Thor: Love and Thunder (2022) movie poster
Thor: Love and Thunder

Theatrical Release: July 8, 2022 / Running Time: 119 Minutes / Rating: PG-13

Director: Taika Waititi / Writers: Taika Waititi, Jennifer Kaytin Robinson

Cast: Chris Hemsworth (Thor), Christian Bale (Gorr the God Butcher), Tessa Thompson (Valkyrie), Jaimie Alexander (Sif), Taika Waititi (Korg), Russell Crowe (Zeus), Natalie Portman (Jane Foster), Chris Pratt (Peter Quill/Star-Lord), Pom Klementieff (Mantis), Dave Bautista (Drax the Destroyer), Karen Gillan (Nebula), Vin Diesel (voice of Groot), Bradley Cooper (voice of Rocket), Sean Gunn (Kraglin Obfonteri), Matt Damon (Loki Actor), Sam Neill (Odin Actor), Luke Hemsworth (Thor Actor), Melissa McCarthhy (Hela Actress), Ben Falcone (Stage Manager), Kat Dennings (Darcy Lewis), Stellan Skarsgard (Erik Selvig), Idris Elba (Heimdall), Simon Russell Beale (Dionysus), Jonathan Brugh (Rapu)

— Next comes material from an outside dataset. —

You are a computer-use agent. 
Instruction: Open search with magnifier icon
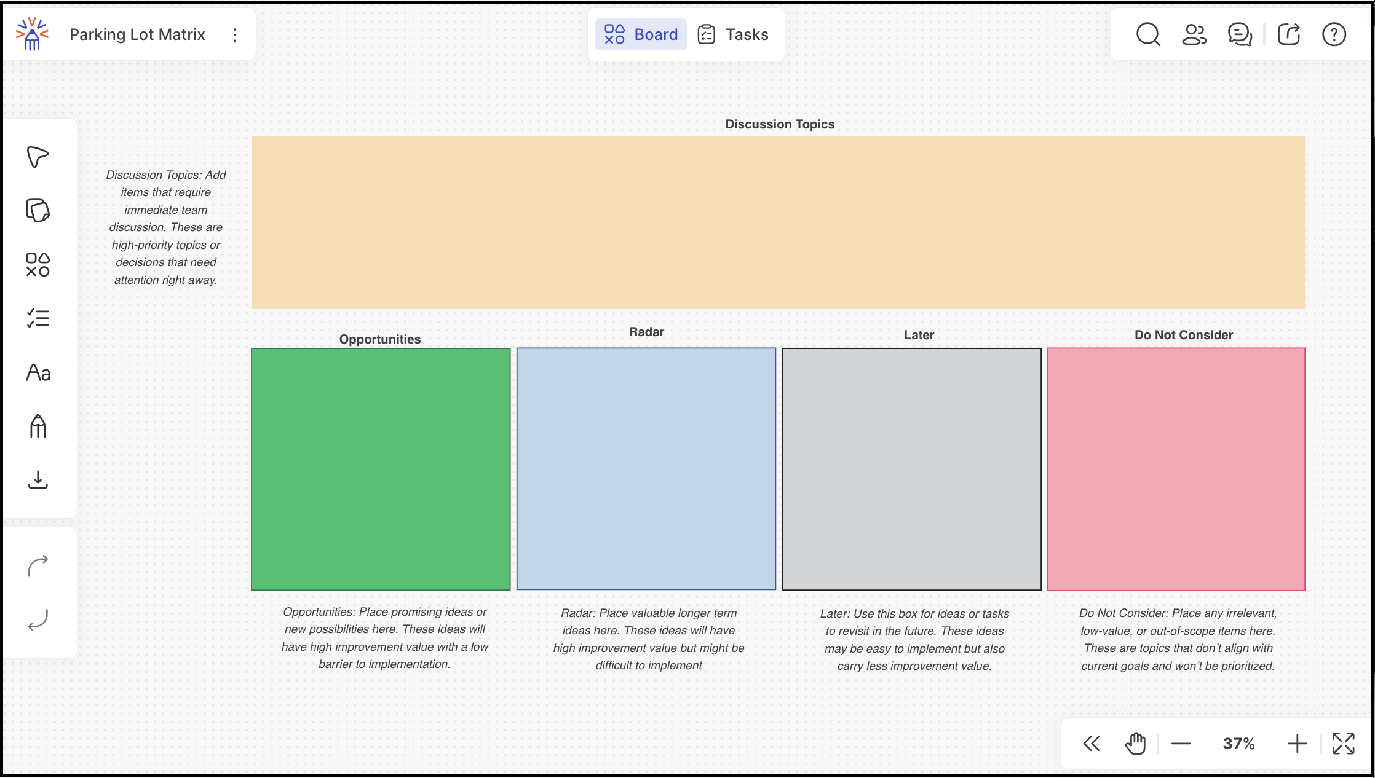tap(1147, 34)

By the look of it, 2017 should have been the year that superhero fatigue became a real issue and not just an obvious, inevitable hypothesis. That year gave us the launch of another copyright-obligated Sony Spider-Man franchise,
the DC's whimper of an answer to The Avengers (the universe-crumbling Justice League), and a sequel to Marvel's most unassailable work in the good, but not great Guardians of the Galaxy Vol. 2. Surprisingly, none of these efforts generated the fanfare and passion of another 2017 superhero movie, Thor: Ragnarok.

A dozen MCU efforts later, that 2017 soft reboot of Marvel's then least sacred solo series still stands as one of the brightest highlights in a line that has powered and reshaped the film industry like none other this century. It's also the best work to date of Taika Waititi, the wry New Zealander writer-director who has since won an Oscar for his offbeat Nazi youth camp dramedy Jojo Rabbit.

Thor, the franchise that had begun with Shakespearean drama (courtesy of director Kenneth Branagh) and continued with a dour sequel many still rank among the worst MCU movies, instantly became colorful, irreverent fun in the hands of Waititi, who knew that you could lighten the tone and hold onto the good parts of the lore without disappointing. It's hard to find anyone who doesn't place Ragnarok in at least the top third of the now 29-deep Marvel canon.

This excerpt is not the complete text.